Упоминание о совести прямо-таки взбеленило Елисеева. Он вскочил и, брызгая слюной, закричал на все кафе, что, если бы не он, Гордеев, который поступил с ним как последняя сука и падла, все у него с Минаевым было бы в порядке.

— Ну да, — подтвердил Юрий Петрович, — ты бы продолжал стучать на него, закладывал, где мог, а он бы платил тебе за это баксы…

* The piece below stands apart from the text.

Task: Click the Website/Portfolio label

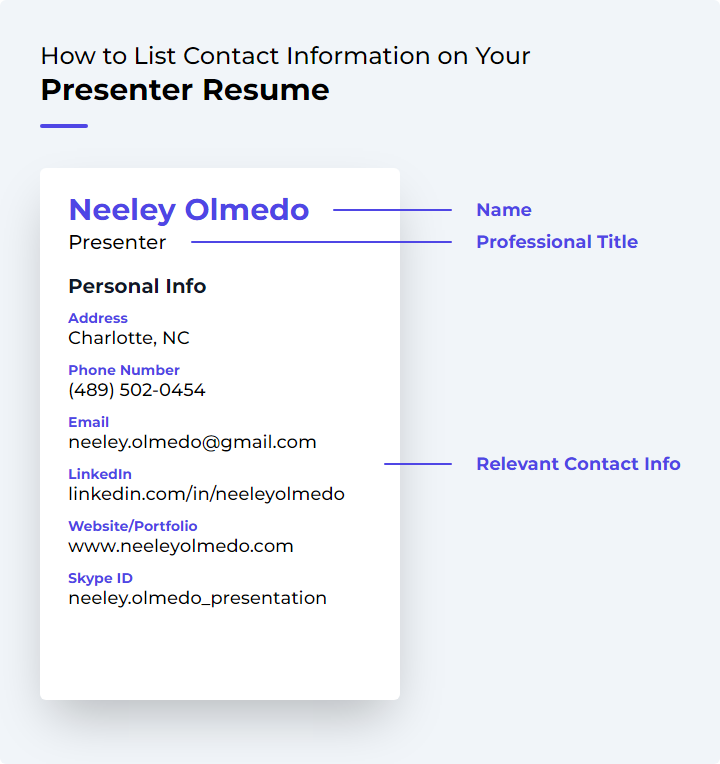Action: tap(133, 526)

Еще миг — и Женька кинулся бы на него с кулаками. Но Юрий Петрович поднялся тоже, взял его за руку, сжал так, что Женька даже присел, и негромко сказал, что если он сейчас же не скроется из глаз, то будет бит — больно и долго. И закончил совсем мирно:

— Не забывай, старик, у нас разные весовые категории! А будешь дальше рыпаться — раздавлю как таракана. Вот и Галочке смотреть на твою истерику неприятно. Верно, Галочка?

Та растерянно кивнула.

— Хочешь дальше работать, иди и паши. Не хочешь, вали на все четыре, но папочку оставь. Во втором случае мы немедленно пошлем тебя по адресу, а вот в первом, я подозреваю, можем даже не информировать твоего шефа о том, какая ты гнида. Исправляйся сам, доступными тебе способами. Я правильно говорю, Галочка?

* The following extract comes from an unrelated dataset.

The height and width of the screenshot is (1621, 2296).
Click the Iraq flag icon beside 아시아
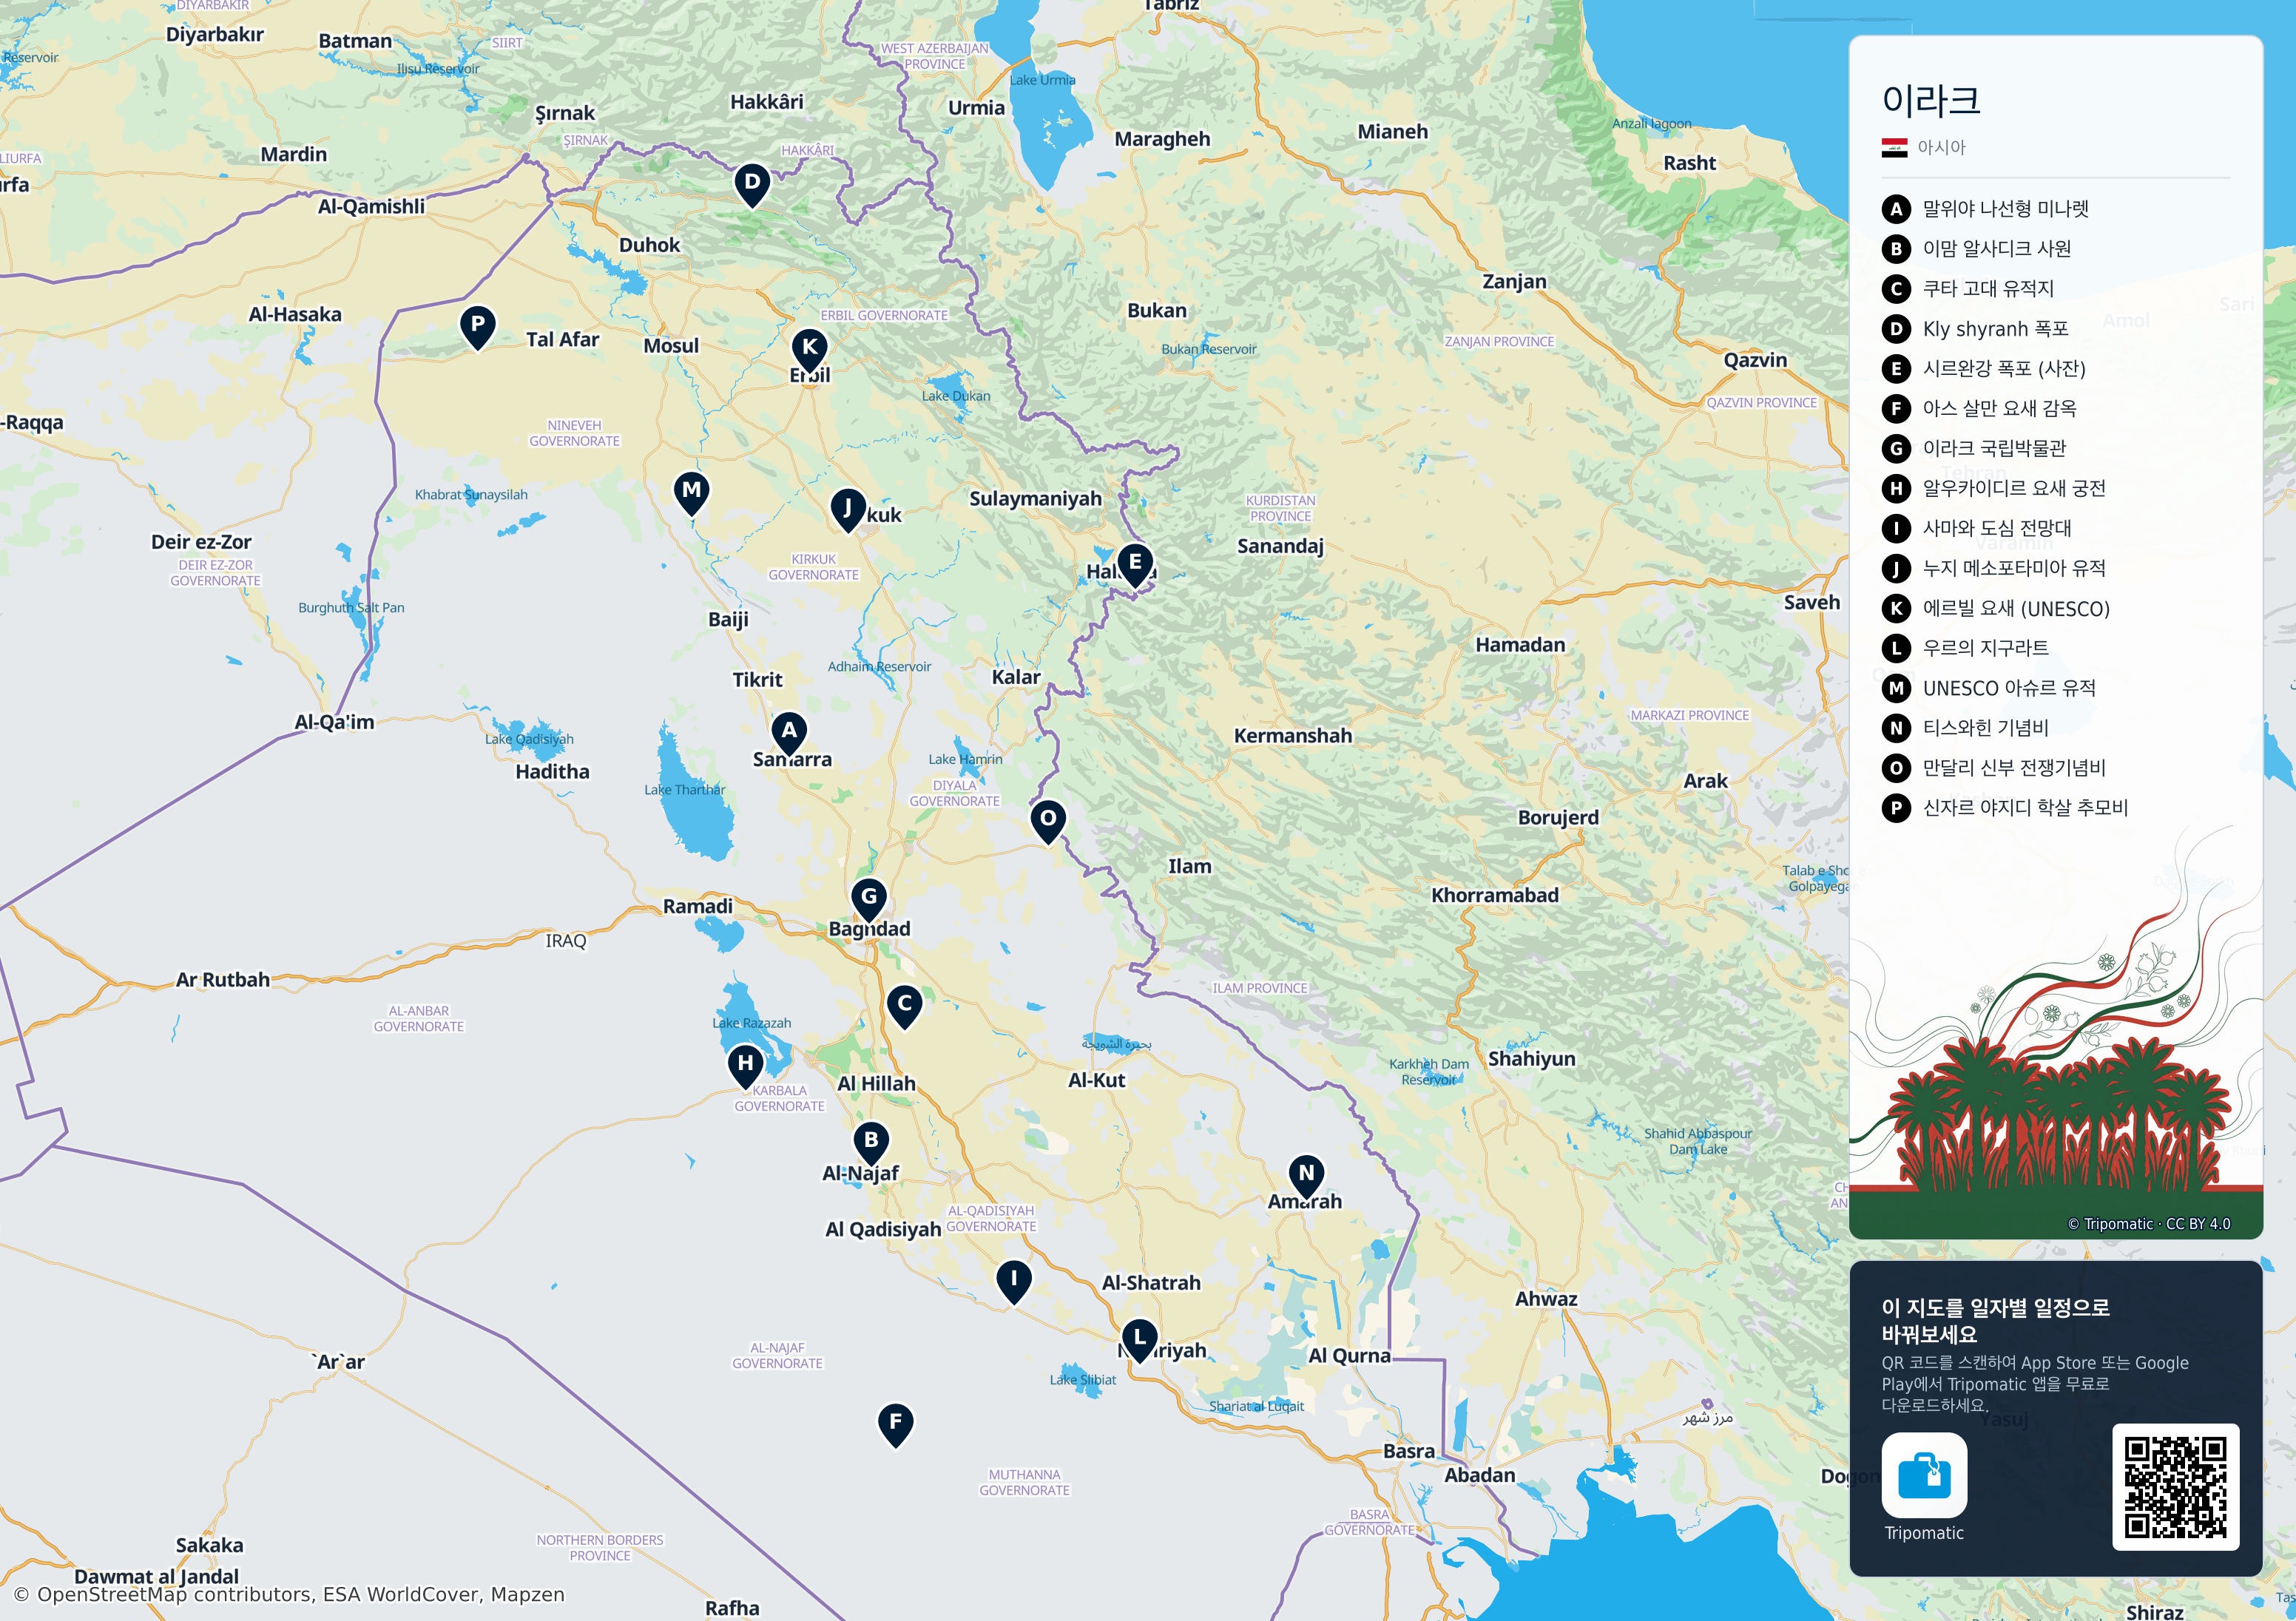pyautogui.click(x=1894, y=148)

Она снова кивнула, уже с интересом наблюдая за бледнеющим на глазах Женькой.

Юрий Петрович отпустил руку Елисеева и сел. Евгений постоял, словно в раздумье, потом поднял совершенно больные глаза и хрипло, облизывая губы, сказал:

— Ладно, договорились, ничего не было. Извините, ребята. Я правда, пожалуй, поеду… Я не буду вас провожать, Галина Федоровна, да?

— Не беспокойся, Женя, — мирно сказал Юрий Петрович, — я о ней позабочусь. А вечерком позвоню тебе. Иди отдохни и начинай работу. Будет нужна моя помощь — не стесняйся.

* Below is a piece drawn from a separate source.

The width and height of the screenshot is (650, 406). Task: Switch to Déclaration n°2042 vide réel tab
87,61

Тот кивнул и пошел к вешалке, одеваться.

…- Что с ним? — был первый вопрос Галочки.

— Видно, опять подсел, — вздохнул Юрий Петрович. — Оттого и истерика. Может, ломка начинается… Бледность заметила? Это — реакция. Сам себе роет мужик…

— Его ж ведь лечили…

— А, — отмахнулся Гордеев, — кто сам не желает, того уже не вылечить. А этот не хочет. Ну и черт с ним! Послушай, душа моя, а зачем тебе срочно лететь? Давай позвоним, сообщишь, что нужно, поживешь у меня денек-другой, тебе ведь тоже отдохнуть надо, вон личико осунулось… Нет-нет, красивая! — воскликнул он, видя, что она нахохлилась, будто воробей во время стужи. — Но усталость видна. И я по тебе соскучился уже, а?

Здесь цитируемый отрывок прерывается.